_Passage shown_.
* * * * * * * * *

Joe Biden’s first 100 days as president will be in the books Friday, and one thing is clear: Boring is a superpower.
But first, let’s start by noting that the whole “first 100 days” thing is a pseudo-event that’s only a big deal because politicians and journalists agreed to make it one, starting with Franklin D. Roosevelt. But it’s become a de facto deadline for the same crowd to talk about whether the president is off to a good start.
Not coincidentally, pollsters for NBC News asked that very question: 16 percent say Biden has had a “great start,” 28 percent call it a “good start,” 21 percent say it’s only been “fair,” and 34% percent say “poor.”
Critics want to add the “fair start” to the “poor start” to claim that he’s not doing well. Boosters want to add the “fair” respondents to the “great” and “good” columns to claim he’s knocking it out of the park. Unfortunately for both, that “fair start” crowd is probably split between those who wanted him to do more and those who wanted him to do less. That would explain why his approval rating in both the NBC poll and the Real Clear Politics average is 53 percent.

* * * * * * * * *

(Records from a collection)
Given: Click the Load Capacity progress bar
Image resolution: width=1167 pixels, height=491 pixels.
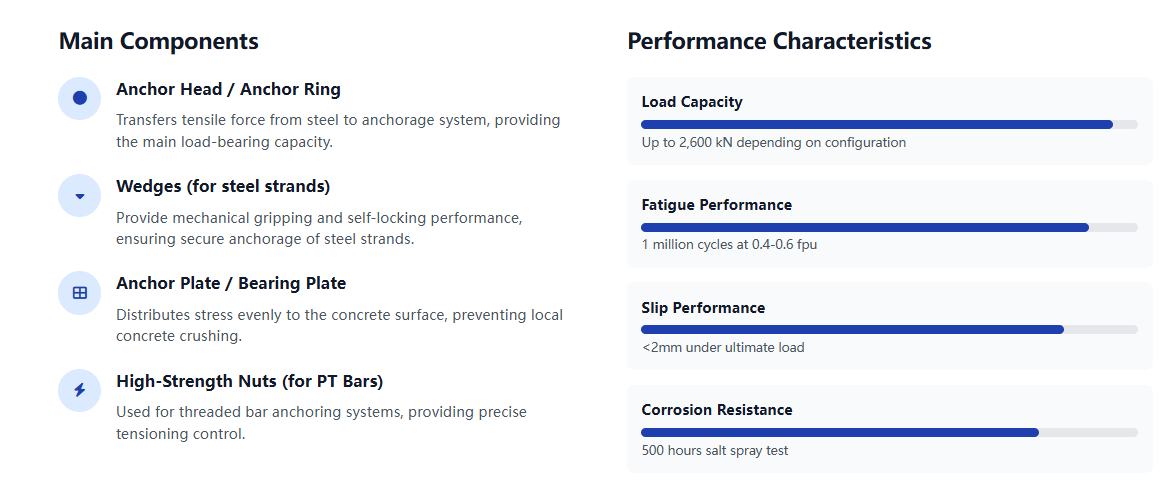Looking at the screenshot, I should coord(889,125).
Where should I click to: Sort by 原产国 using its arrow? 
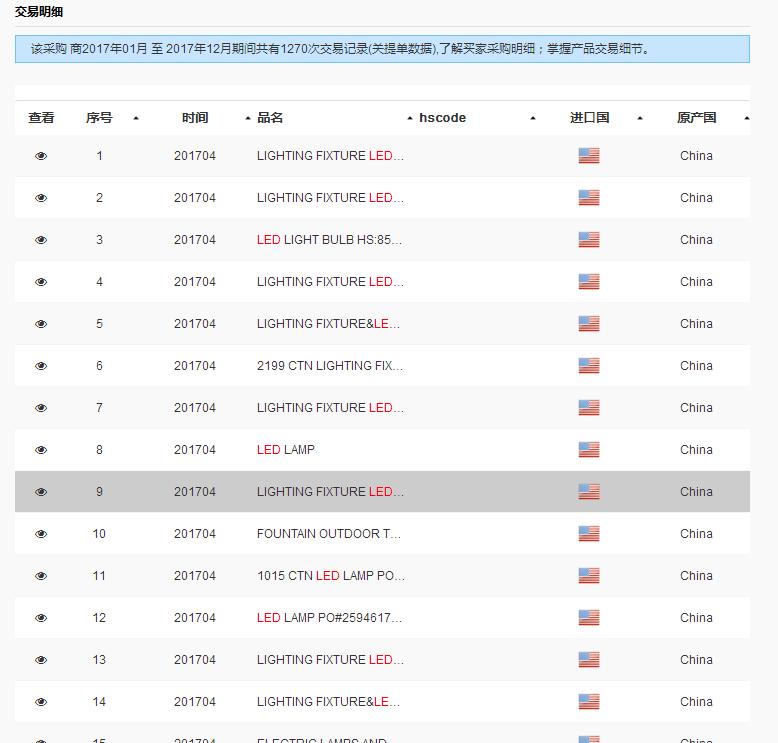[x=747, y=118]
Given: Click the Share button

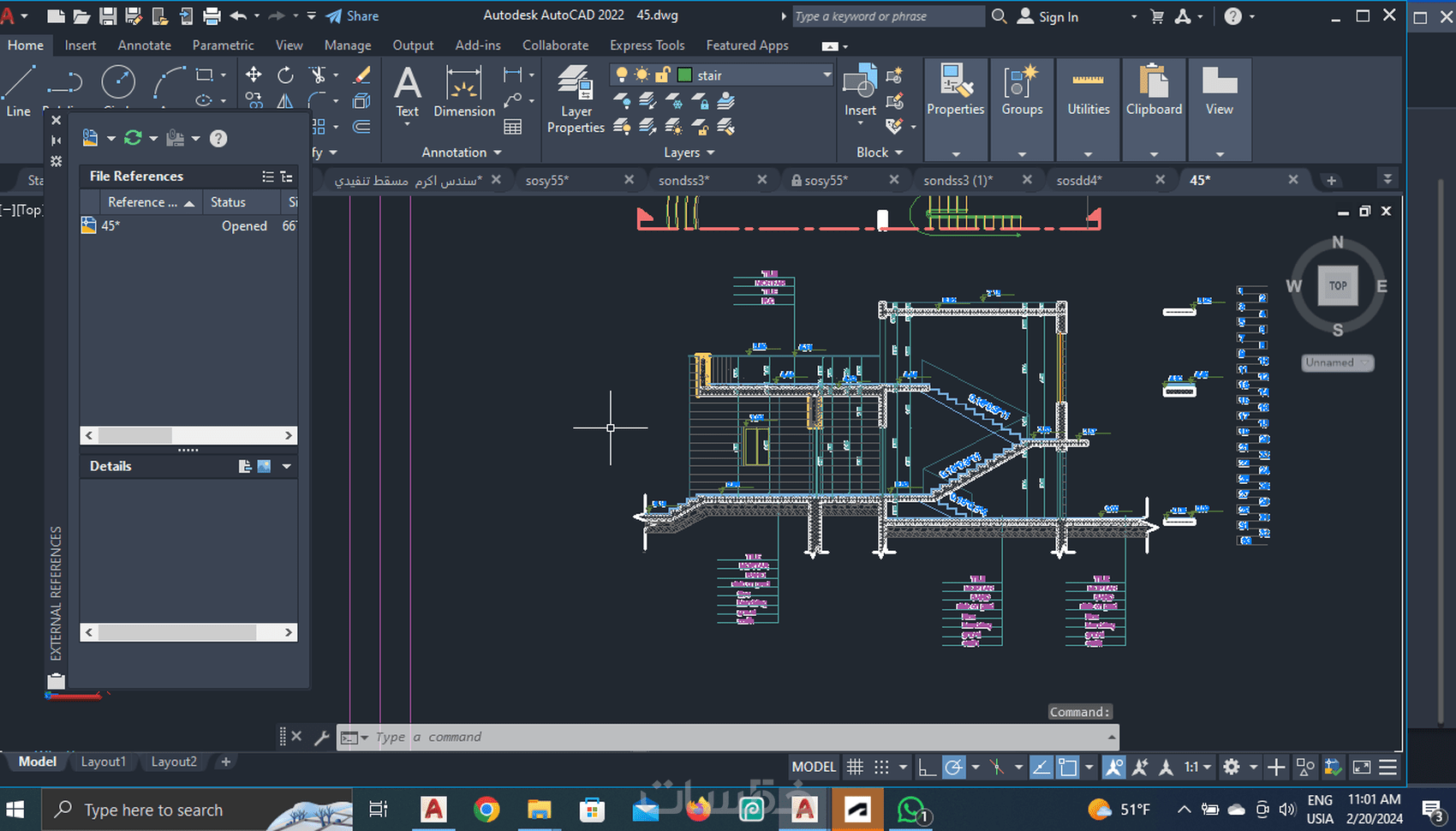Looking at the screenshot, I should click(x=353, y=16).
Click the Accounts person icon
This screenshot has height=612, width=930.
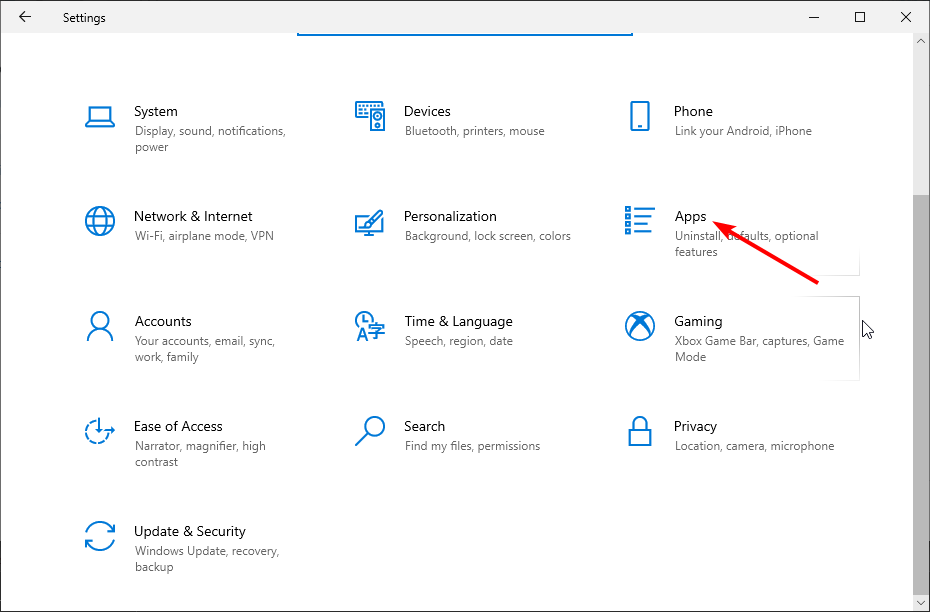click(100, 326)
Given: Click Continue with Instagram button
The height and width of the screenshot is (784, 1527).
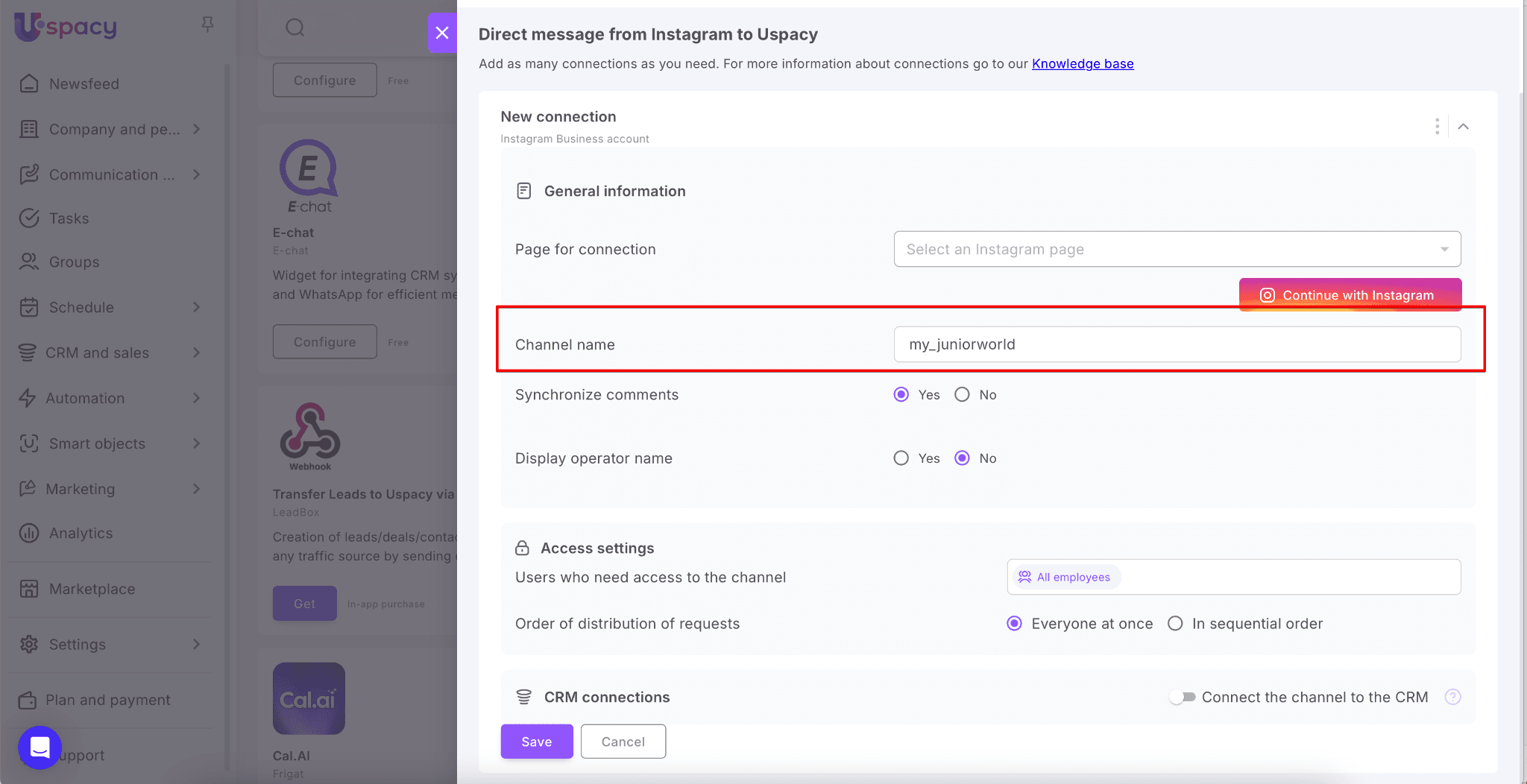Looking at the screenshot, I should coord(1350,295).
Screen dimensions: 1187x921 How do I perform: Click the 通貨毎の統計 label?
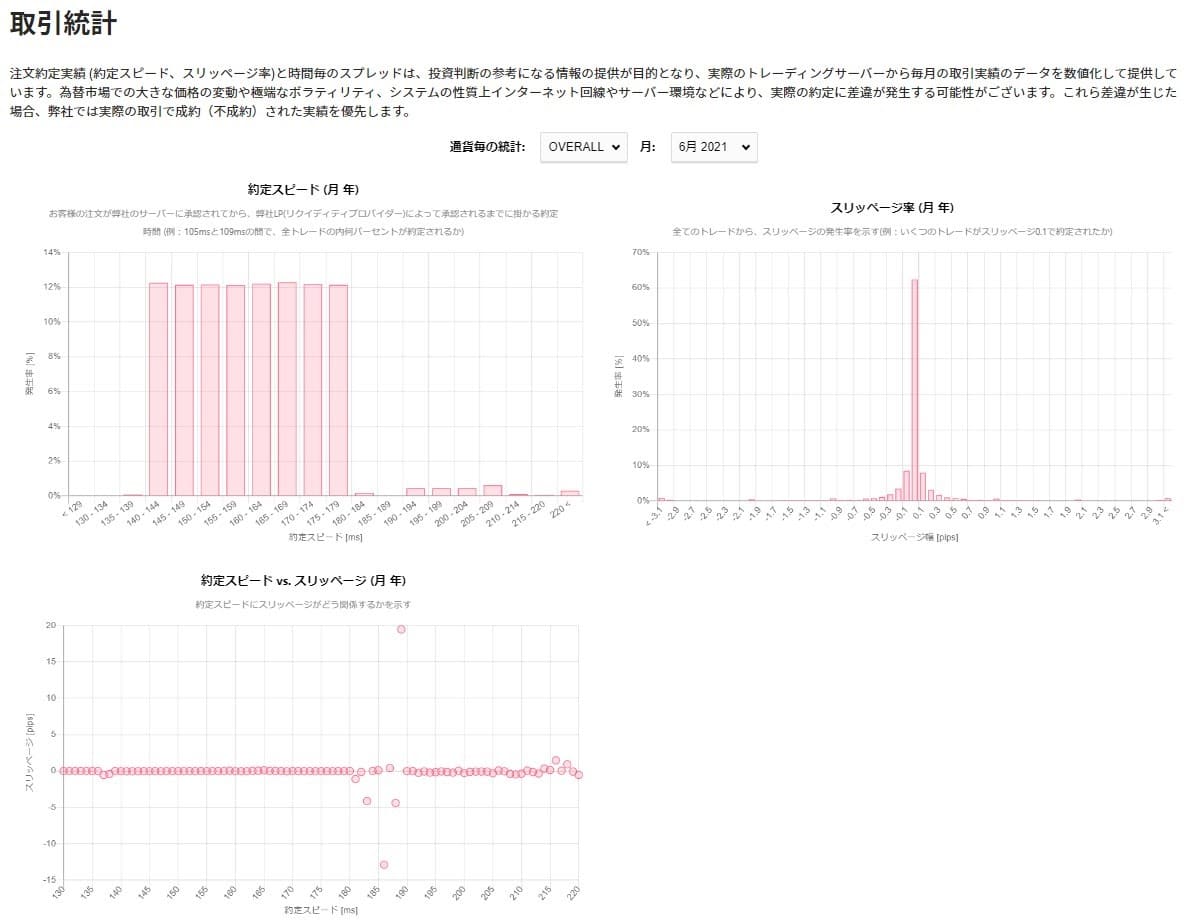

* * * * * * * * *

_Instructions_.
(a) From the column on Biden's first 100 days, extract the passage starting with "But first, let’s" and going on through "a good start.".
(b) Condense the paragraph of the column on Biden's first 100 days that begins "Critics want to add" into a shorter version that keeps its main facts.
(c) Decide whether each statement agrees with the column on Biden's first 100 days, and quote the words that settle it: (i) The "first 100 days" convention started with Franklin D. Roosevelt. (ii) In the NBC poll, 28 percent said Biden has had a "great start." (iii) Biden's approval rating in the Real Clear Politics average is 53 percent.
These rows have no connection to the column on Biden's first 100 days.

_Responses in order_.
(a)
But first, let’s start by noting that the whole “first 100 days” thing is a pseudo-event that’s only a big deal because politicians and journalists agreed to make it one, starting with Franklin D. Roosevelt. But it’s become a de facto deadline for the same crowd to talk about whether the president is off to a good start.

(b) Critics group the "fair start" responses with the "poor start" ones to argue that Biden is doing badly. Boosters group them with the "great" and "good" ones to argue that he is doing very well. The "fair start" group is probably split between people who wanted him to do more and people who wanted him to do less. That split would explain why his approval rating is 53 percent in both the NBC poll and the Real Clear Politics average.

(c)
(i) Yes: "starting with Franklin D. Roosevelt."
(ii) No: "16 percent say Biden has had a “great start,” 28 percent call it a “good start,”"
(iii) Yes: "his approval rating in both the NBC poll and the Real Clear Politics average is 53 percent."